He attended the prestigious Stroud School in Hampshire and Winchester College and later studied politics, philosophy and economics at Lincoln College, Oxford.
He met his wife, Ms Murthy, while the two were studying at Stanford University in the US.
The couple married in 2009 and have two daughters.
On Monday, the former chancellor won an accelerated Tory leadership contest after rivals Penny Mordaunt and Boris Johnson dropped out of the race to replace Liz Truss at No 10.
He is believed to be the richest man in the House of Commons, with The Sunday Times rich list valuing his and his wife’s fortune at £730m.
The Murthy family found themselves in the news in 2020 after calls had emerged for the UK government’s ethics watchdog to investigate the then-chancellor.
A story by The Guardian suggested Mr Sunak had not declared his wife’s multi-million dollar business portfolio in the official register of ministerial interests.

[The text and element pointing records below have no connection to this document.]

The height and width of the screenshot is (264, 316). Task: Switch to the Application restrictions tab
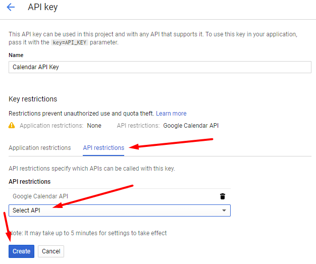(x=40, y=148)
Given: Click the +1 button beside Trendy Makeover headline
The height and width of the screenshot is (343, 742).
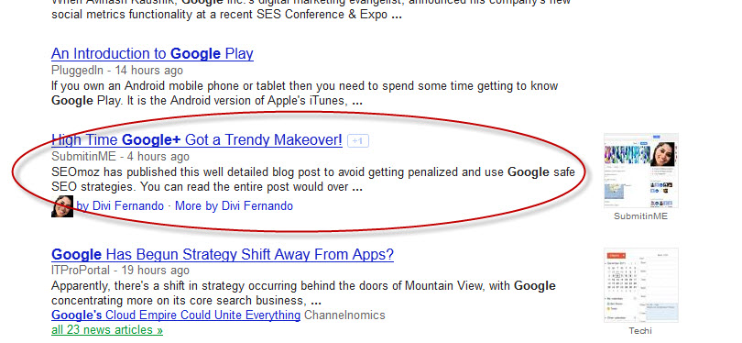Looking at the screenshot, I should point(358,140).
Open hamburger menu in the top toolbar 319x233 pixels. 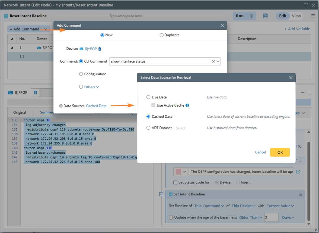pyautogui.click(x=313, y=16)
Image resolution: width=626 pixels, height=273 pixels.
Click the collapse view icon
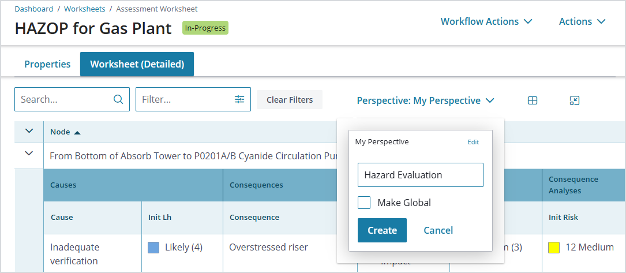[574, 100]
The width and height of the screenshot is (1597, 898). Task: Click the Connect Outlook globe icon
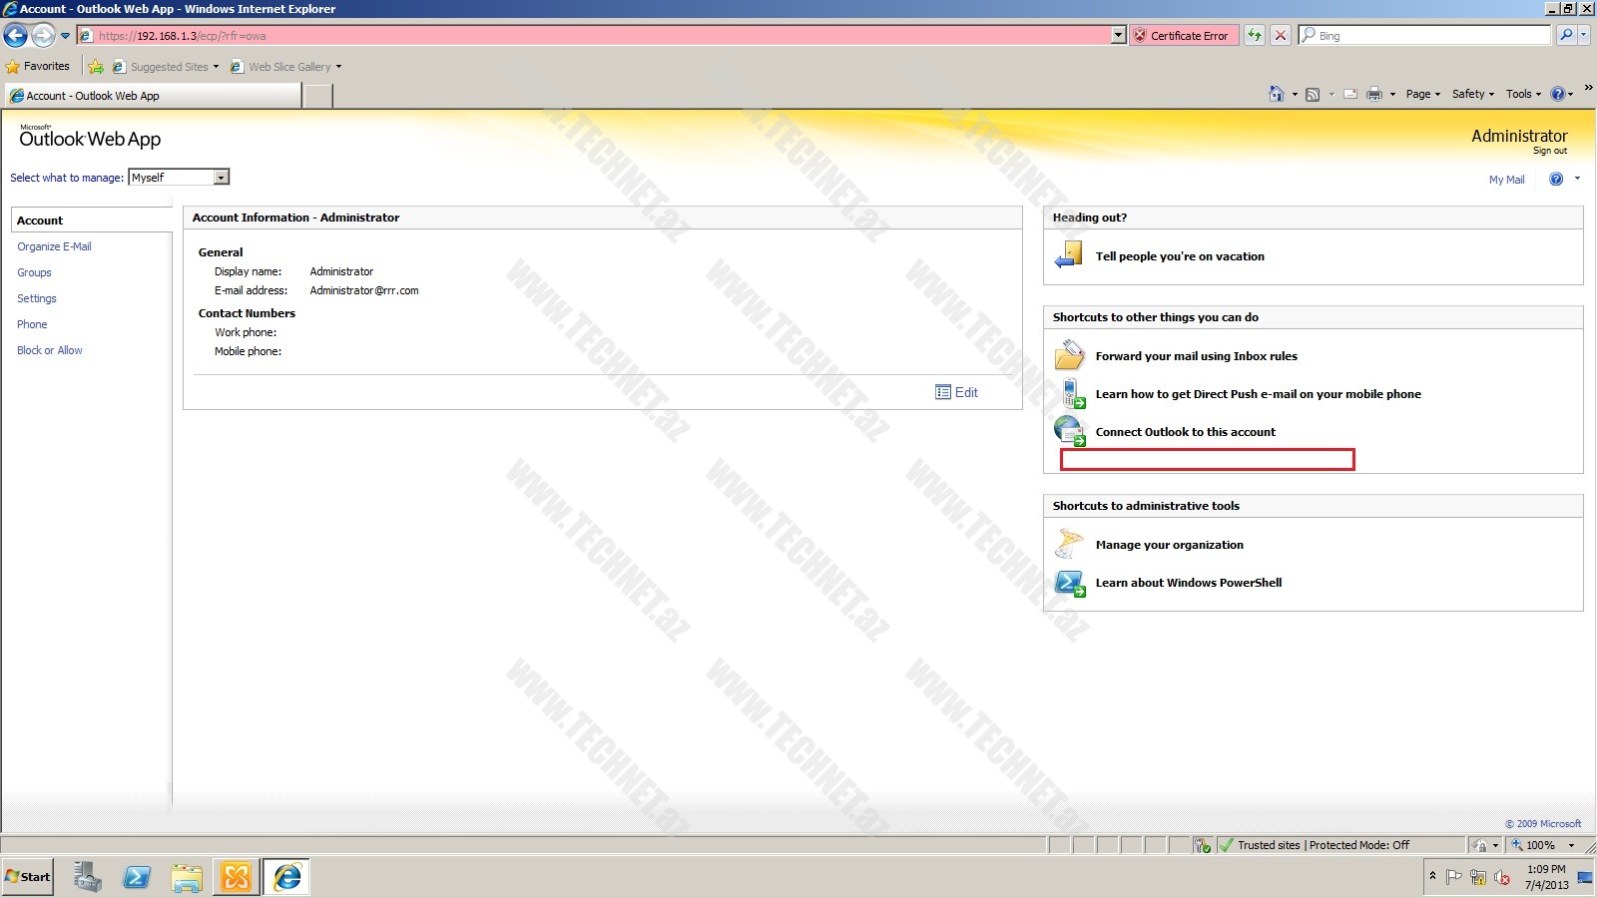click(1069, 431)
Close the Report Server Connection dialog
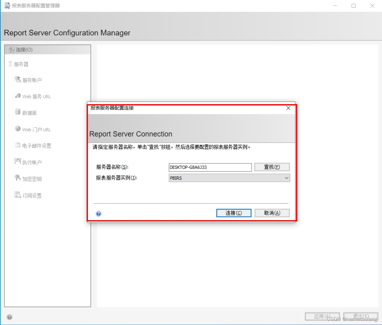382x325 pixels. [288, 108]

Earlier this year, Mr Sunak faced questions over his family’s financial affairs after it emerged that Ms Murthy pays no tax in the UK on her vast foreign earnings, potentially saving her millions of pounds.
Ms Murthy is an entrepreneur and Infosys is only one of her business investments.
The Independent had earlier reported that dividends from Infosys calculated from her stake in the company, of 0.93 per cent suggest the payments could have totalled around £11.6m in the past year.
Mr Sunak had lashed out at the “smear campaigns” against his family and said his wife is a private citizen.